My brother recently shared with me this wonderful TED talk by Elizabeth Gilbert – author of bestselling novel Eat, Pray, Love. I loved her book and was so moved by this talk that I had to share.
This got my mind wandering on the topic of nurturing creativity and what sorts of things get in the way for me from time to time…
I cannot imagine the tremendous and daunting task of continuing to do work after having a bestselling novel out in the world. But I can certainly relate to the frustration of trying to figure out just what to do with that creative energy. I skip around from one thing to the next so often – one day its photography, the next it’s welding, or needle felting or wire art or design or illustration or cooking sumptuous new recipes. It’s very fun and satisfying, but for the past year I’ve been a bit haunted by the notion that I am just flitting about – touching the surfaces of many things but not really diving into any of them deeply. My logical self doesn’t see anything wrong with that. But there seems to be some old messages playing in me that tell me otherwise.
We are taught to go to school to become an expert at something and then do it until we can’t anymore. Sorry, but I don’t love any one thing that much. Sure I have a career as a graphic designer, and yes I am darn good at it and I do enjoy it. But it’s not my life’s work nor my greatest love by any means.
What if I just want to be an expert at experiencing many things?
So, I sometimes find myself building up this impossible ideal in my mind where I MUST succeed at ONE thing.. as an artist and creative person, because of some sort of talent I was born with. I’m sure anyone out there who’s had some kind of talent since they were a child has heard many a times the old line.. “when you’re famous I can say I knew you back when!” Although they mean well, for a child, that can create such an immense weight to be somebody. And such a pressure to find your niche and really dive into it and be an expert at it. I’m not sure how other creatives have dealt with that idea – some seem to embrace the idea of doing many things very openly. Others seem to find their niche and just pour themselves into it.. which is wonderful. But what if you are someone who doesn’t have a niche?
It’s true, I don’t love any one thing enough to totally commit my life to it. And I am slowly becoming more comfortable with that as I explore my creativity. What if – at least for the time being – I don’t want to pick ONE thing? What if the thing that I want to be an expert at is experiencing many things? Well, I’m deciding this is a wonderful thing. We need specialists just like we need generalist in the world, after all.

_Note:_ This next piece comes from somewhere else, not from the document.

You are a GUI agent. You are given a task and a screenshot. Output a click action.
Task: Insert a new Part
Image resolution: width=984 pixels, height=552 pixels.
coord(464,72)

I think my Muse is a Bimbo
I like the old Greek/Roman philosophy Elizabeth is speaking of in this TED talk. I like it a lot. This idea that our creative spirit comes not from within us, but from some divine precious thing that stops by for tea from time to time. It sure takes the pressure off or trying to force it into existence or bottle it into one area of expertise. Perhaps my divine muse just gets bored quickly. Or maybe she’s a bit of a bimbo (that would explain a lot!) and just likes to flit about and play in many different pools of creativity… and just maybe, its not my job to try and stop her from doing that. Maybe it’s my job to always be open to whatever new creative adventure she would like to take me on. Maybe that is all we are ever really supposed do with that creative energy when it arrives – just open the door and invite it in for tea.

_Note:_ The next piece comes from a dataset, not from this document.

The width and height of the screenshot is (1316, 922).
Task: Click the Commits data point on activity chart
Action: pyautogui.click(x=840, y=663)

How do you nurture your creativity?
What things get in your way of opening up to that creative spirit?
How did Elizabeth’s talk resonate with you? I am curious to know what you have to say.
Quickly! I must post this NOW because my ditsy creative muse just got distracted by a flower in Timbuktu and ran off and I can feel the self doubt about this post quietly tiptoeing back into my mind! lol – oh to be human! ;)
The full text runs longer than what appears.